Woke early. There is something about this way of living that makes me need less sleep than normal.

Breakfast was porridge with salt and water. It was pretty bland without a sweetener of some kind but filling and warming.

Then I performed my usual yoga, meditation and morning prayers. My legs were STILL aching from the caffeine withdrawal. I began to despair they would ever stop hurting.

I read, researched on the internet, checked my social media and attempted to go for a walk which I abandoned due to heavy rain.

Lunch was rice with a bean burger made with the leftover mix from yesterday. I had now run out of all fresh produce with just oatmeal, rice and pasta left.
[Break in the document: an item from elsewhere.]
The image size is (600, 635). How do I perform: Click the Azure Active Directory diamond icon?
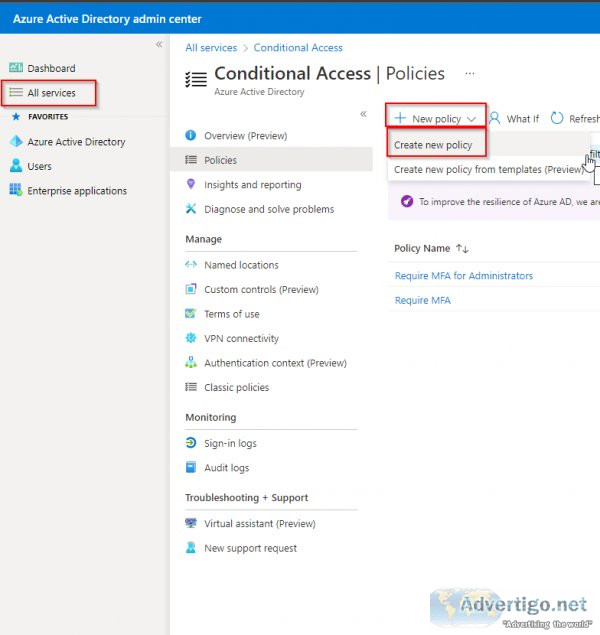tap(16, 141)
I felt a complete lack of energy so decadently watched a film all afternoon: Mulholland Drive. I very much enjoyed it, trying to tease out the meanings.

Dinner was pasta with some parsley from the garden and a little oil. It tasted much better than I expected. I have really come to enjoy the tastes of these simple foods.

So that was my five days complete. I spent the evening watching another film: Byzantium. This was a Gothic vampire tale and good fun. My legs were still aching.

Reflections

I started this campaign really with the idea of raising money for the third world. I had images of starving African children in my head.
As the week progressed I also started thinking about poverty in Britain and how people are affected by it.

I was never really hungry during the week as my five pounds spent at Aldi could buy me a lot of carbohydrate. I had a huge bag of oatmeal, white rice and pasta. These simple carbohydrates were my staples. Normally, I would buy wholegrain versions but these were too expensive. The only fresh produce I could afford was three bananas and a big bag of carrots. When I punched my meals into the app My Fitness Pal I found I was short on vitamins most days.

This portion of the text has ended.